A prenatal diagnosis of this genetic disease relies heavily on the sampling of chorionic-villus or amniocentesis. A karyotype analysis should also be done with peripheral blood mononuclear cells. If the initial karyotype testing does not indicate Turner syndrome, a second karyotype should be performed utilizing a different tissue sampling such as dermal tissue, bladder epithelial tissue, or buccal mucosa tissue sampling. Fluorescence in-situ hybridization (FISH) study is an option in addition to the karyotype, which can detect abnormality in part of the DNA sequence or chromosomes regarding missing chromosomal material. Other than karyotyping and FISH, MRI, ultrasonography, and cardiovascular evaluation along with marker tests of hormones AMH and TSH levels should be employed for confirmation of the disease.
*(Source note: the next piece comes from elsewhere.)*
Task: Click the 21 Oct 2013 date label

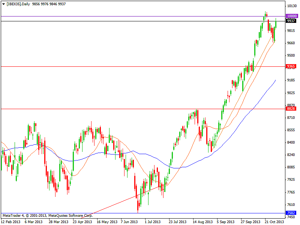Action: tap(275, 222)
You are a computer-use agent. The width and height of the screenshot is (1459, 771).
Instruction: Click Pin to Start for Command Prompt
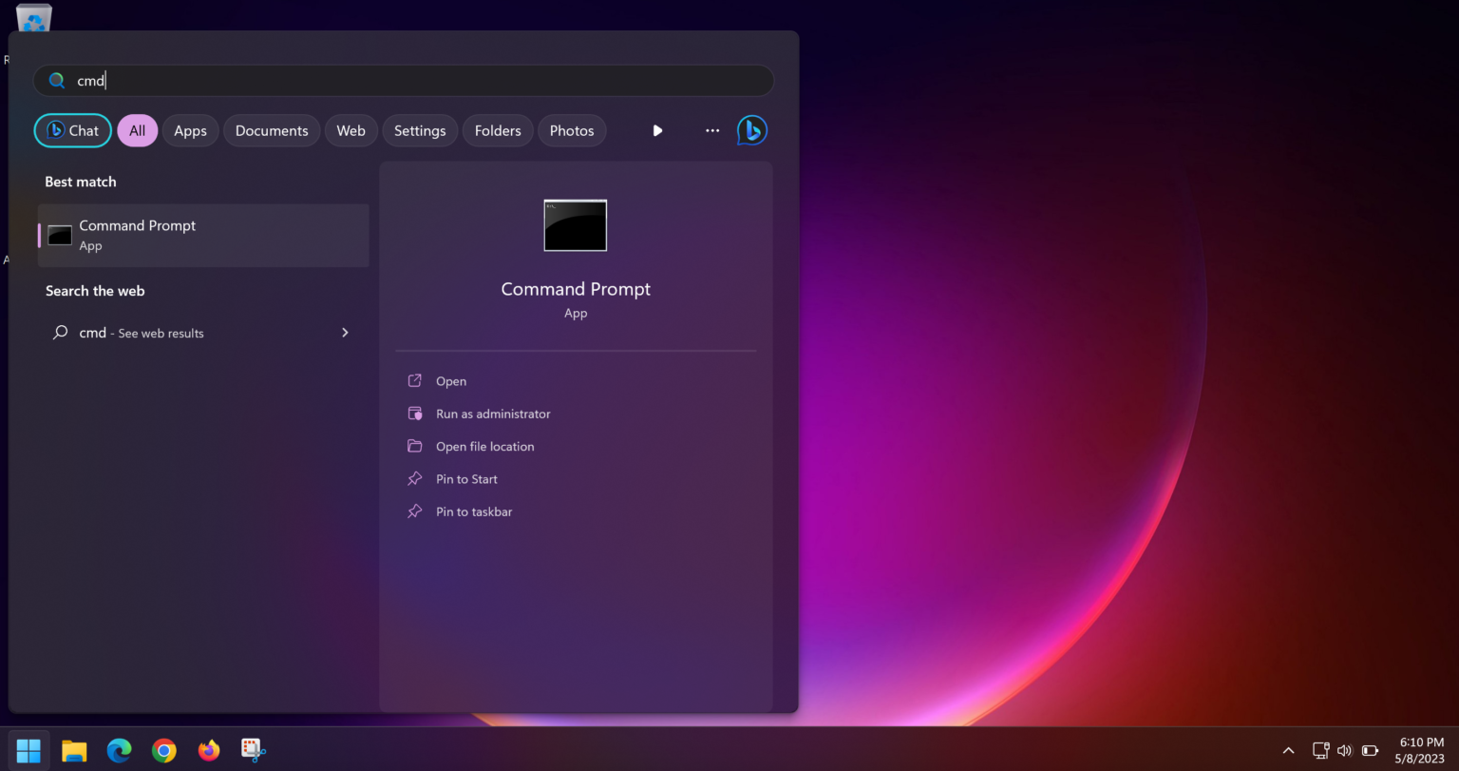coord(465,478)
Management comprises age-appropriate treatment of the symptoms, complications, and comorbidities of Turner syndrome, to improve the quality of life of the patients. Growth hormone therapy is the most promising therapy along with estrogen therapy in Turner syndrome. To encourage fertility preservation, all Turner syndrome women should be evaluated in childhood. Preservation is needed early in life as the majority of women will have their ovarian reserve exhausted before adulthood due to the disease. Growth hormone therapy can occasionally expose underlying scoliosis (a condition defining a one-sided curvature of the spine frequently diagnosed in adolescents). Hence, the patients should be monitored closely every six months, regarding the position of their spines during the treatment and if needed, they should consult an orthopedic surgeon for possible corrective surgery.
Quality of life
Quality of life-related complications with patients taking necessary growth hormone therapy are adverse effects of intracranial hypertension, pancreatitis (inflammation of the pancreas), and slipped capital femoral epiphyses (a condition defining rearrangement of bones on hip joints during teens and pre-teens years of growth). If the patient happens to need further assistance for growth even after administration of growth hormone, oxandrolone may be administered, or pubertal induction can be presented. Support groups recommend the use of Turner syndrome-specific transition tool kits such as the one improved by the Endocrine Society, Hormone Health Network, and Turner Syndrome Society of the U.S.A., specifically the American College of Physicians Pediatric to Adult Care Transitions toolkit. For best care, it is recommended that dual-energy X-ray absorptiometry or DXA scans for at least 5 years along with continued estrogen supplementation until ordinary menopausal age should be done; it can also manage bone health in women with Turner syndrome. Adequate counseling in adult Turner syndrome clinics should be performed for psychosocial issues, career options and sustenance, sexual function, contraception, fertility options as well as interpersonal relationships.